Academic background
- Alma mater: University of Waikato
- Thesis: "Crossing the border" : An interpretive study of children making the transition to school (2004);
- Doctoral advisor: Jennifer Young-Loveridge, Monica Anne Payne

Academic work
- Institutions: La Trobe University, University of Waikato

= Sally Peters =

New Zealand professor of education

Sally Peters is a New Zealand early childhood academic, and is a full professor at the University of Waikato, specialising in the transition from early childhood education to school, children's learning and development, and transitions at other life stages.

==Academic career==

Peters first completed a Diploma of Education at the University of Waikato, starting in 1987. She followed this with a Bachelor of Education, a Master of Education, and then completed a PhD titled "Crossing the border": An interpretive study of children making the transition to school at Waikato. Peters then joined the faculty of Victoria University of Wellington, in the Institute of Early Childhood Studies. Peters returned to the University of Waikato in 2000, and was appointed full professor in 2023. As of 2024 she is Head of Te Kura Toi Tangata School of Education Operations.

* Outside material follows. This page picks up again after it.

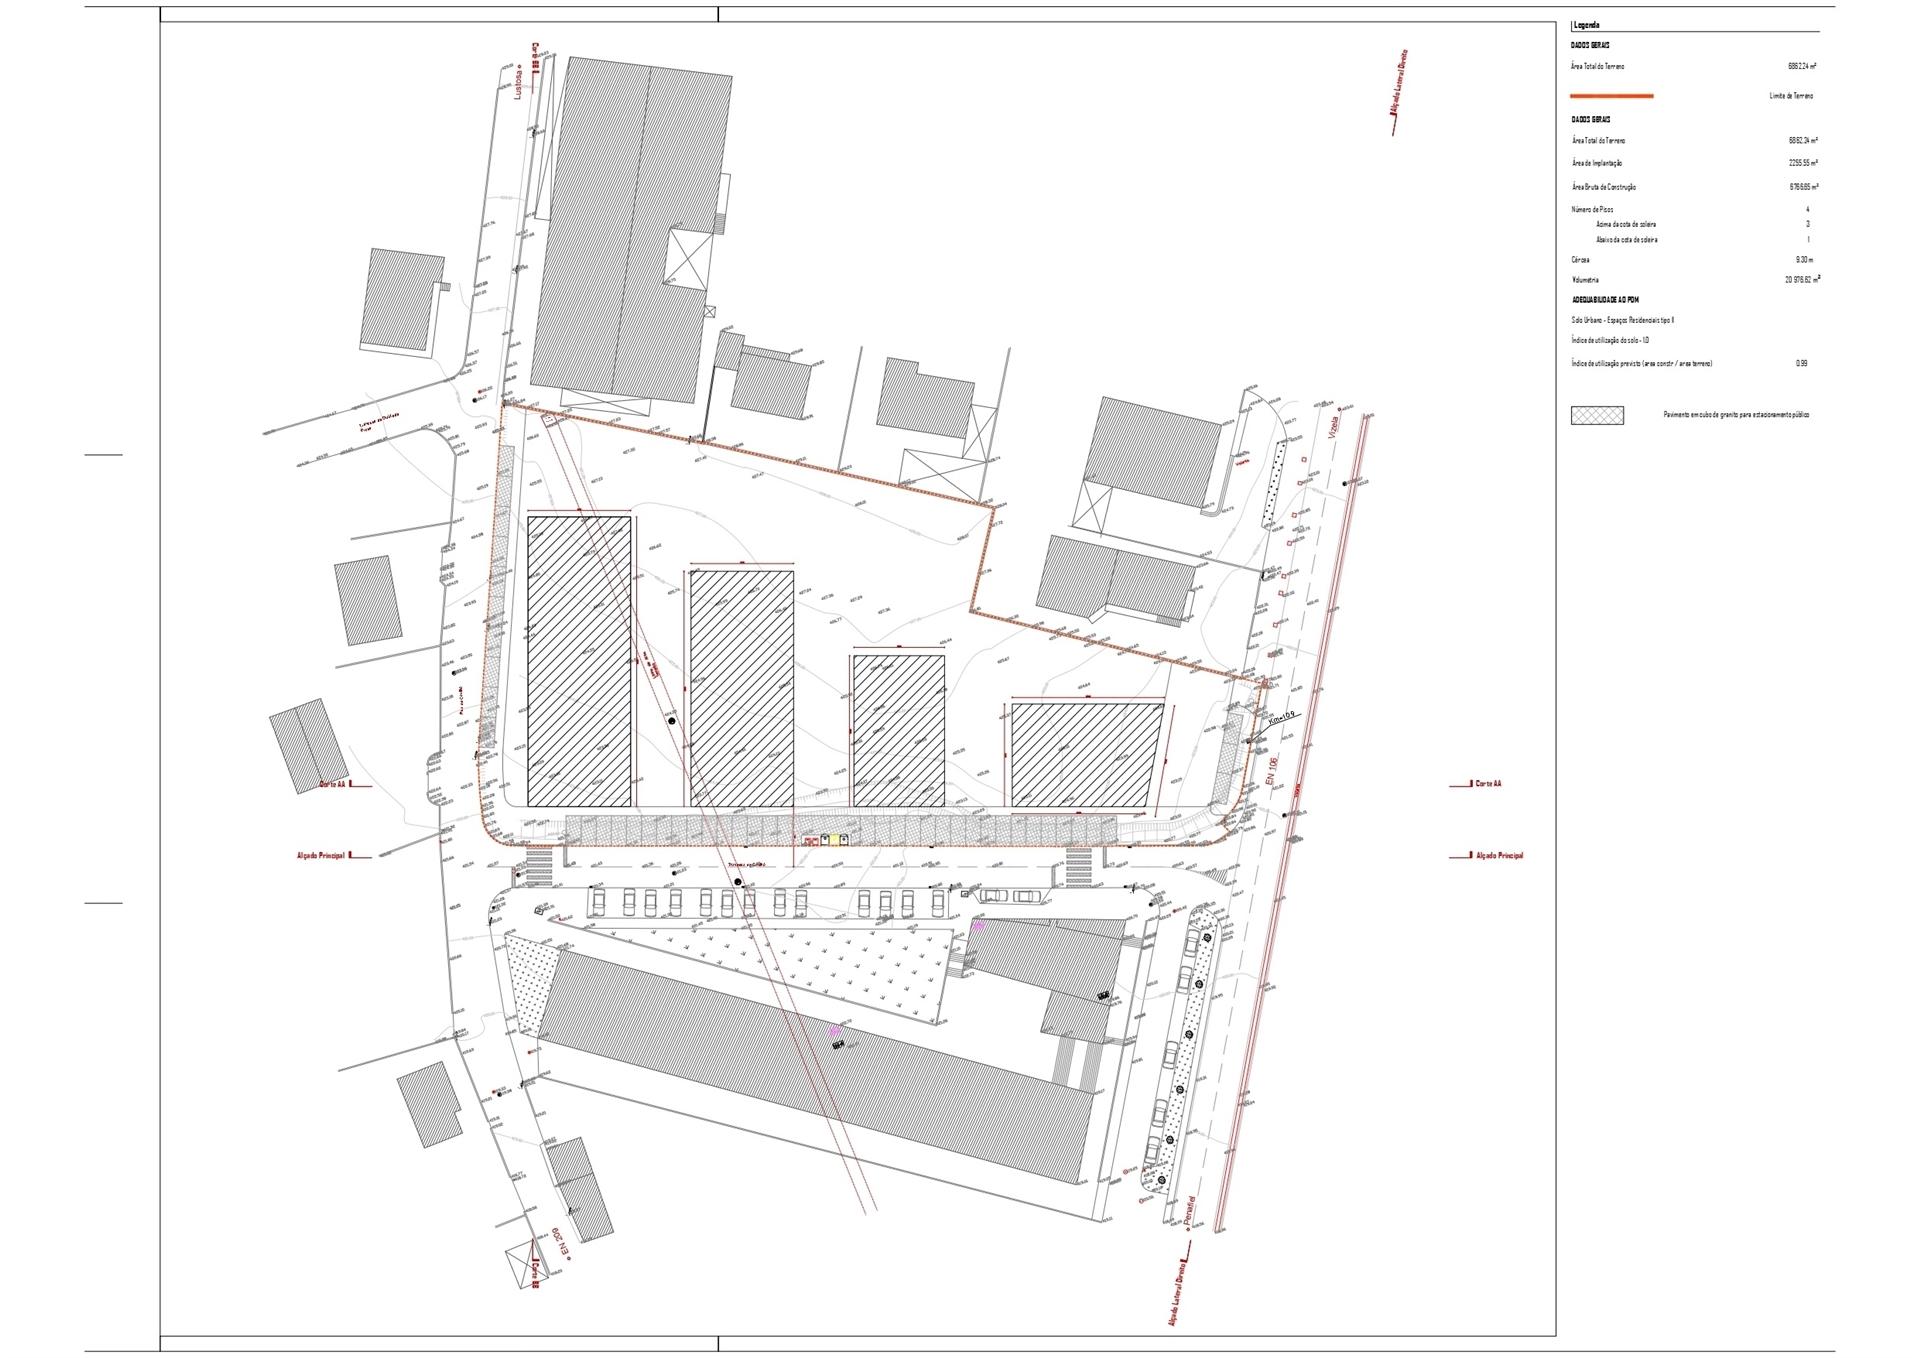Select the ADEQUABILIDADE AO PDM heading
This screenshot has width=1920, height=1358.
coord(1605,300)
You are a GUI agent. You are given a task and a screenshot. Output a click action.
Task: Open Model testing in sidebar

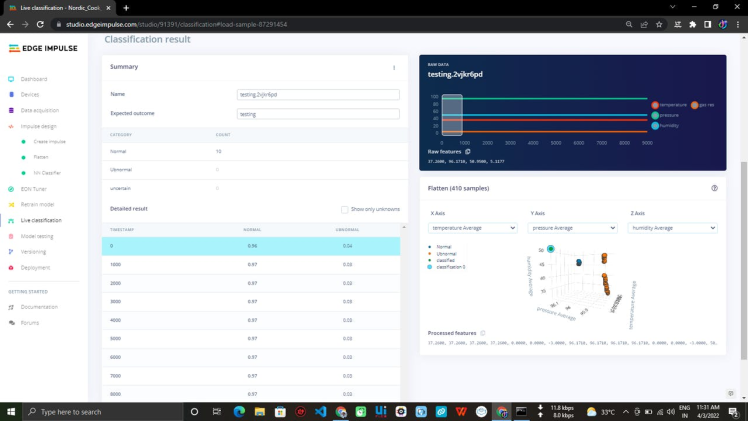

Peters research focuses on children's learning and development, and in particular transitions. She began researching transitions from early childhood education to school, but moved on to include transitions at other life stages, and other kinds of transitions, such as transitions in thinking. She also researches edges and liminal spaces in a variety of contexts, such as cultural borders. Peters and Vanessa Paki co-led the New Zealand parts of a five-country international project, which was funded from the International Research Staff Exchange Scheme, and was called Pedagogies of Educational Transition [POET].

Peters was involved in the 2017 refresh of the early childhood education curriculum Te Whāriki, and is on the Ministry of Education's Curriculum Voices Group, which advises on the implementation of the refreshed curriculum.

Peters is the anthology editor for The Bloomsbury Handbook of Early Childhood Transitions Research, along with Aline-Wendy Dunlop of the University of Strathclyde and Sharon Lynn Kagan, of Columbia University.